De beste vriend van Aaldrik en met name Alet is tegenwoordig de iPhone. Met name Alet wordt continu gebeld. Door pers, maar ook door mensen die willen helpen of hopen zelf iets beter te worden van de komst van de vluchtelingen. Zo belt een tandarts. Hij biedt- niet gratis- zijn diensten aan. Bouwbedrijven vragen zich af of er niet iets verbouwd moet worden. ‘Ik heb een openbaar nummer. Mensen bellen me continu. Nee, dat vind ik niet erg, al is het wel heel erg hectisch nu’, zegt Alet, nadat ze juist gebeld is door een mevrouw die speelgoed wil komen brengen voor de kinderen. ‘Laat maar brengen’, zegt Hooiveld. ‘Slaan we het op. We hebben nu nog maar één kind binnen, maar er zullen er ongetwijfeld meer komen.’

Aaldrik Hooiveld, vooral bekend als vader van de twee voetballende zoons, zat al een tijdje op wachtgeld thuis. Tot de telefoon ging en de vraag kwam of hij als locatiemanager in Veenhuizen aan de slag wilde. ‘Ik had al ja gezegd voor ik er überhaupt goed over nagedacht had. Want ik ben wel van het ene naar het andere uiterste gegaan. Maar eerlijk: ik was er ook weer aan toe. Echt’.

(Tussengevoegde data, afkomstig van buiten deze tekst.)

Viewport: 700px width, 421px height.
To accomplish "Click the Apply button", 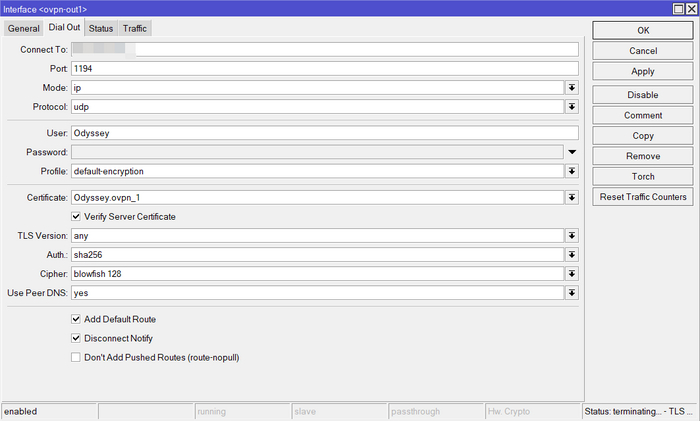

Binnen lopen medewerkers van het COA af en aan. ‘Gele papiertjes zijn onze beste vrienden op dit moment’, lacht een mevrouw. Het netwerk werkt minder mee, want vandaag – donderdag dus- werkt internet niet. En zo lopen de medewerkers tegen tal van (kleine) problemen aan. ‘Dit is ook zo snel gegaan allemaal. Snelheid die we ook bij het COA niet gewend zijn. Als we ergens een AZC willen openen, dan gaat er een heel proces aan vooraf. Dan ga je eens op de koffie bij de gemeente, ga je samen een traject in, plan je een informatieavond. Dat was nu niet aan de orde. Het was een overval. Een overval voor de mensen in het dorp maar zeker ook voor ons.’

Dat laatste klopt. Na het telefoontje van Fred Teeven richting Hans van der Laan- op vrijdagavond- wordt Alet zaterdagmorgen gebeld. Ze is dan net op het voetbalveld in Nieuw Roden. Henk Wolthof belt. ‘Alet’, zegt hij. ‘We gaan kijken in Veenhuizen.’ Voor Alet genoeg reden om het voetbalveld te laten voor wat het is en spoorslags richting Veenhuizen te gaan. ‘We hebben al eens eerder een schouw gedaan, helemaal vreemd was dit terrein dus niet voor ons. We zijn met het programma van eisen het complex overgegaan. Dinsdag zaten we vervolgens bij het college. Ook zij zagen in dat de nood echt hoog was. Al eerder hadden we om Ter Apel te ontlasten mensen in een hotel in Uithuizen geplaatst, maar ook dat was niet langer toereikend. Vervolgens is de knoop doorgehakt. Er kwam een persbericht en er werd een informatieavond belegd. Niet de meeste ideale volgorde, maar het was alarmfase nummer één. Deze manier van werken is ook niet echt des COA’s, maar wat moet je?’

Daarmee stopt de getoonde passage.